Stored data
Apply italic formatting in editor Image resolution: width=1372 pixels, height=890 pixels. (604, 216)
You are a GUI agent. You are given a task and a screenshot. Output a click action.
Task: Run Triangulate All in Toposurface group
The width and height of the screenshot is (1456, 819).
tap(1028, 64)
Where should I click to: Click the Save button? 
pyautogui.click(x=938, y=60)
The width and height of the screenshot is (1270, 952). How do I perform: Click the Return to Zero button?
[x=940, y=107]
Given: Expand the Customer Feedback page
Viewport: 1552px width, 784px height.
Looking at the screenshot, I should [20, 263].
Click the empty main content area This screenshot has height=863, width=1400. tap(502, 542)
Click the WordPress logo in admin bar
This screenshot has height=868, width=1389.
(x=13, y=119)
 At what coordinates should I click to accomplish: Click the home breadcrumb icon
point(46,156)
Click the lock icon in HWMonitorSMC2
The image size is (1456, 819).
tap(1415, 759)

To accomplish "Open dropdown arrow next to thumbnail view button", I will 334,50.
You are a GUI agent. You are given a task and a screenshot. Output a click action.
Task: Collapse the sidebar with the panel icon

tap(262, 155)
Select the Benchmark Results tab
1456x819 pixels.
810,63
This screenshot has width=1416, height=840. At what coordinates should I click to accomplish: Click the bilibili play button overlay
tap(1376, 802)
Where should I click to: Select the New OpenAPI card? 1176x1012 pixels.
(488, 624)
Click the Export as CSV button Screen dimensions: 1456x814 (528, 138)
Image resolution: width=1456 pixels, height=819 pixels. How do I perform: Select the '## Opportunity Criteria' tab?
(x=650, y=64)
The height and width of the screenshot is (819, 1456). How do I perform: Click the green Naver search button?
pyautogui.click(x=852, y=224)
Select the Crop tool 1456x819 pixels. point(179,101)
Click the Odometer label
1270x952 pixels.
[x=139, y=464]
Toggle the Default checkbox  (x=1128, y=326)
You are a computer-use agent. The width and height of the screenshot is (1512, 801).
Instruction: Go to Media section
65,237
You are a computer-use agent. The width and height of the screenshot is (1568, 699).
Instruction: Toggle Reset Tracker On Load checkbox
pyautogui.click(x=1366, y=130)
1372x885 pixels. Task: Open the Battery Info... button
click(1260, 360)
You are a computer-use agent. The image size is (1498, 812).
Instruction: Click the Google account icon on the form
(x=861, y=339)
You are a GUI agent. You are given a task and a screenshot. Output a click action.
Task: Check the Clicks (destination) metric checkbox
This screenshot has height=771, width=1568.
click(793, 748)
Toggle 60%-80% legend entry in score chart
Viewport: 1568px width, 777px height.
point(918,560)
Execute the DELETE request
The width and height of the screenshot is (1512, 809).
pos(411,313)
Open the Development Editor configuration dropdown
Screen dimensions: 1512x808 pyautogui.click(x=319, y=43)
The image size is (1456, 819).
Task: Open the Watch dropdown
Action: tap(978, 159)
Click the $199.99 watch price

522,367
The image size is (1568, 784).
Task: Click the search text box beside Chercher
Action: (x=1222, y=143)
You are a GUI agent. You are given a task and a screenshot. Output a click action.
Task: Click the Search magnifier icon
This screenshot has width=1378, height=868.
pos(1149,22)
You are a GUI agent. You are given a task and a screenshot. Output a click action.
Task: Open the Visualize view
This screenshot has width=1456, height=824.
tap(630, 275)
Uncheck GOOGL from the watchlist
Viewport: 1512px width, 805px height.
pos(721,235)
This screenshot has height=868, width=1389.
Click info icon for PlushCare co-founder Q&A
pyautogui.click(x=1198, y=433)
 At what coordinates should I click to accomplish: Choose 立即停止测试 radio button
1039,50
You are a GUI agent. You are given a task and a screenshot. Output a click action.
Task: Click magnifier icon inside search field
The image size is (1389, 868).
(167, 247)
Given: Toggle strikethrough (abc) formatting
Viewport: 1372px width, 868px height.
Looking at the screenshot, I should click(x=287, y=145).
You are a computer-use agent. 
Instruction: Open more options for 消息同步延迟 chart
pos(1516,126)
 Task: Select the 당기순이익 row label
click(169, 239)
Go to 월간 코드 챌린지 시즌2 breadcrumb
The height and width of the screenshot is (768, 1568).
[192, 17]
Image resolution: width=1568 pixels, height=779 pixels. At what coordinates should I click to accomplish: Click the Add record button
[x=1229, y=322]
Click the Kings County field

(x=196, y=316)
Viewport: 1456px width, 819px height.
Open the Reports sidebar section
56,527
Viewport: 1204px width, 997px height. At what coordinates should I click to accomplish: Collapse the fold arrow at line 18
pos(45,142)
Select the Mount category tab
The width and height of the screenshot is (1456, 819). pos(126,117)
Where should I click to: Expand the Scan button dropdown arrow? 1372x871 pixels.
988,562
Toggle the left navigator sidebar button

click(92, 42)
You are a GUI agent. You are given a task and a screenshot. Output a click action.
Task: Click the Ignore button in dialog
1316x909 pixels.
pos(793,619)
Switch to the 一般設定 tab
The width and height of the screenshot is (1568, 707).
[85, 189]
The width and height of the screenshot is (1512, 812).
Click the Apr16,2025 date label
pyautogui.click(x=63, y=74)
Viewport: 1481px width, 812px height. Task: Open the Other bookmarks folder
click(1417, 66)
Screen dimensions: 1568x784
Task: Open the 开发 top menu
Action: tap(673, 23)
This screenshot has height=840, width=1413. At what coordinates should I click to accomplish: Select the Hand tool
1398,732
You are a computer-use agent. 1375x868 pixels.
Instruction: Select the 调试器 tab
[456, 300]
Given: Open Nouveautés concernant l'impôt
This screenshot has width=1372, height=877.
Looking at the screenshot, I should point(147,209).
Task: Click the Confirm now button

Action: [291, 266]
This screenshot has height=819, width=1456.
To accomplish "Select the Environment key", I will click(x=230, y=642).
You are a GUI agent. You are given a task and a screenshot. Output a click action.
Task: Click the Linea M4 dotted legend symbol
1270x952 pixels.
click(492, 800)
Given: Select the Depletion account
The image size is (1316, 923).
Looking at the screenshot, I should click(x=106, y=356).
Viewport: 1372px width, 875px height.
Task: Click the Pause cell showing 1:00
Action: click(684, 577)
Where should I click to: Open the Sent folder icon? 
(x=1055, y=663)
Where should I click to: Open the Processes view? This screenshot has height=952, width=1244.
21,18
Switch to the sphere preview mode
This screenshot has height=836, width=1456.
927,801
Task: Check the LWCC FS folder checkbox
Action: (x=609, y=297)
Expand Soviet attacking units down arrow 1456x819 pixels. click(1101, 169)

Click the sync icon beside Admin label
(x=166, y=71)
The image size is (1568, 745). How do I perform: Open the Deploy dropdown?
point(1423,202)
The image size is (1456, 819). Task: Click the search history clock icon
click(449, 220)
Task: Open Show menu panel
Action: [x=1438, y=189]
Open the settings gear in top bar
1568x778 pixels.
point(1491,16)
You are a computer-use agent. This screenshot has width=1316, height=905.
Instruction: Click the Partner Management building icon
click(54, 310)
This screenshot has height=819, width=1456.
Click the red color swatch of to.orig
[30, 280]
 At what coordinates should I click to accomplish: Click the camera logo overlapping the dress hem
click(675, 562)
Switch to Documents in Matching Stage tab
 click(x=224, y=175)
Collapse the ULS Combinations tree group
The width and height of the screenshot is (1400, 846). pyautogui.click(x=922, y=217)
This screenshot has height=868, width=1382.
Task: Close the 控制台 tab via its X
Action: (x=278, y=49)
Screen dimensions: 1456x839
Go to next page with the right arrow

### Work instructions
Repeat the records. Match them exactly.

### Answer space
Apply italic formatting in editor Image resolution: width=1372 pixels, height=890 pixels. (604, 216)
You are a GUI agent. You are given a task and a screenshot. Output a click action.
Task: Run Triangulate All in Toposurface group
The width and height of the screenshot is (1456, 819).
tap(1028, 64)
Where should I click to: Click the Save button? 
pyautogui.click(x=938, y=60)
The width and height of the screenshot is (1270, 952). How do I perform: Click the Return to Zero button?
[x=940, y=107]
Given: Expand the Customer Feedback page
Viewport: 1552px width, 784px height.
Looking at the screenshot, I should [20, 263].
Click the empty main content area This screenshot has height=863, width=1400. tap(502, 542)
Click the WordPress logo in admin bar
This screenshot has height=868, width=1389.
(x=13, y=119)
 At what coordinates should I click to accomplish: Click the home breadcrumb icon
point(46,156)
Click the lock icon in HWMonitorSMC2
The image size is (1456, 819).
tap(1415, 759)

To accomplish "Open dropdown arrow next to thumbnail view button", I will 334,50.
You are a GUI agent. You are given a task and a screenshot. Output a click action.
Task: Collapse the sidebar with the panel icon

tap(262, 155)
Select the Benchmark Results tab
1456x819 pixels.
810,63
This screenshot has width=1416, height=840. At what coordinates should I click to accomplish: Click the bilibili play button overlay
tap(1376, 802)
Where should I click to: Select the New OpenAPI card? 1176x1012 pixels.
(488, 624)
Click the Export as CSV button Screen dimensions: 1456x814 (528, 138)
Image resolution: width=1456 pixels, height=819 pixels. How do I perform: Select the '## Opportunity Criteria' tab?
(x=650, y=64)
The height and width of the screenshot is (819, 1456). How do I perform: Click the green Naver search button?
pyautogui.click(x=852, y=224)
Select the Crop tool 1456x819 pixels. point(179,101)
Click the Odometer label
1270x952 pixels.
[x=139, y=464]
Toggle the Default checkbox  (x=1128, y=326)
You are a computer-use agent. The width and height of the screenshot is (1512, 801).
Instruction: Go to Media section
65,237
You are a computer-use agent. The width and height of the screenshot is (1568, 699).
Instruction: Toggle Reset Tracker On Load checkbox
pyautogui.click(x=1366, y=130)
1372x885 pixels. Task: Open the Battery Info... button
click(1260, 360)
You are a computer-use agent. The image size is (1498, 812).
Instruction: Click the Google account icon on the form
(x=861, y=339)
You are a GUI agent. You are given a task and a screenshot. Output a click action.
Task: Check the Clicks (destination) metric checkbox
This screenshot has height=771, width=1568.
click(793, 748)
Toggle 60%-80% legend entry in score chart
Viewport: 1568px width, 777px height.
point(918,560)
Execute the DELETE request
The width and height of the screenshot is (1512, 809).
pos(411,313)
Open the Development Editor configuration dropdown
Screen dimensions: 1512x808 pyautogui.click(x=319, y=43)
The image size is (1456, 819).
Task: Open the Watch dropdown
Action: tap(978, 159)
Click the $199.99 watch price

522,367
The image size is (1568, 784).
Task: Click the search text box beside Chercher
Action: (x=1222, y=143)
You are a GUI agent. You are given a task and a screenshot. Output a click action.
Task: Click the Search magnifier icon
This screenshot has width=1378, height=868.
pos(1149,22)
You are a GUI agent. You are given a task and a screenshot. Output a click action.
Task: Open the Visualize view
This screenshot has width=1456, height=824.
tap(630, 275)
Uncheck GOOGL from the watchlist
Viewport: 1512px width, 805px height.
pos(721,235)
This screenshot has height=868, width=1389.
Click info icon for PlushCare co-founder Q&A
pyautogui.click(x=1198, y=433)
 At what coordinates should I click to accomplish: Choose 立即停止测试 radio button
1039,50
You are a GUI agent. You are given a task and a screenshot. Output a click action.
Task: Click magnifier icon inside search field
The image size is (1389, 868).
(167, 247)
Given: Toggle strikethrough (abc) formatting
Viewport: 1372px width, 868px height.
Looking at the screenshot, I should click(x=287, y=145).
You are a computer-use agent. 
Instruction: Open more options for 消息同步延迟 chart
pos(1516,126)
 Task: Select the 당기순이익 row label
click(169, 239)
Go to 월간 코드 챌린지 시즌2 breadcrumb
The height and width of the screenshot is (768, 1568).
[192, 17]
Image resolution: width=1568 pixels, height=779 pixels. At what coordinates should I click to accomplish: Click the Add record button
[x=1229, y=322]
Click the Kings County field

(x=196, y=316)
Viewport: 1456px width, 819px height.
Open the Reports sidebar section
56,527
Viewport: 1204px width, 997px height. At what coordinates should I click to accomplish: Collapse the fold arrow at line 18
pos(45,142)
Select the Mount category tab
The width and height of the screenshot is (1456, 819). pos(126,117)
Where should I click to: Expand the Scan button dropdown arrow? 1372x871 pixels.
988,562
Toggle the left navigator sidebar button

click(92, 42)
You are a GUI agent. You are given a task and a screenshot. Output a click action.
Task: Click the Ignore button in dialog
1316x909 pixels.
pos(793,619)
Switch to the 一般設定 tab
The width and height of the screenshot is (1568, 707).
[85, 189]
The width and height of the screenshot is (1512, 812).
Click the Apr16,2025 date label
pyautogui.click(x=63, y=74)
Viewport: 1481px width, 812px height. Task: Open the Other bookmarks folder
click(1417, 66)
Screen dimensions: 1568x784
Task: Open the 开发 top menu
Action: tap(673, 23)
This screenshot has height=840, width=1413. At what coordinates should I click to accomplish: Select the Hand tool
1398,732
You are a computer-use agent. 1375x868 pixels.
Instruction: Select the 调试器 tab
[456, 300]
Given: Open Nouveautés concernant l'impôt
This screenshot has width=1372, height=877.
Looking at the screenshot, I should point(147,209).
Task: Click the Confirm now button

Action: [291, 266]
This screenshot has height=819, width=1456.
To accomplish "Select the Environment key", I will click(x=230, y=642).
You are a GUI agent. You are given a task and a screenshot. Output a click action.
Task: Click the Linea M4 dotted legend symbol
1270x952 pixels.
click(492, 800)
Given: Select the Depletion account
The image size is (1316, 923).
Looking at the screenshot, I should click(x=106, y=356).
Viewport: 1372px width, 875px height.
Task: Click the Pause cell showing 1:00
Action: click(684, 577)
Where should I click to: Open the Sent folder icon? 
(x=1055, y=663)
Where should I click to: Open the Processes view? This screenshot has height=952, width=1244.
21,18
Switch to the sphere preview mode
This screenshot has height=836, width=1456.
927,801
Task: Check the LWCC FS folder checkbox
Action: (x=609, y=297)
Expand Soviet attacking units down arrow 1456x819 pixels. click(1101, 169)

Click the sync icon beside Admin label
(x=166, y=71)
The image size is (1568, 745). How do I perform: Open the Deploy dropdown?
point(1423,202)
The image size is (1456, 819). Task: Click the search history clock icon
click(449, 220)
Task: Open Show menu panel
Action: [x=1438, y=189]
Open the settings gear in top bar
1568x778 pixels.
point(1491,16)
You are a computer-use agent. This screenshot has width=1316, height=905.
Instruction: Click the Partner Management building icon
click(54, 310)
This screenshot has height=819, width=1456.
Click the red color swatch of to.orig
[30, 280]
 At what coordinates should I click to accomplish: Click the camera logo overlapping the dress hem
click(675, 562)
Switch to Documents in Matching Stage tab
 click(x=224, y=175)
Collapse the ULS Combinations tree group
The width and height of the screenshot is (1400, 846). pyautogui.click(x=922, y=217)
This screenshot has height=868, width=1382.
Task: Close the 控制台 tab via its X
Action: (x=278, y=49)
Screen dimensions: 1456x839
Go to next page with the right arrow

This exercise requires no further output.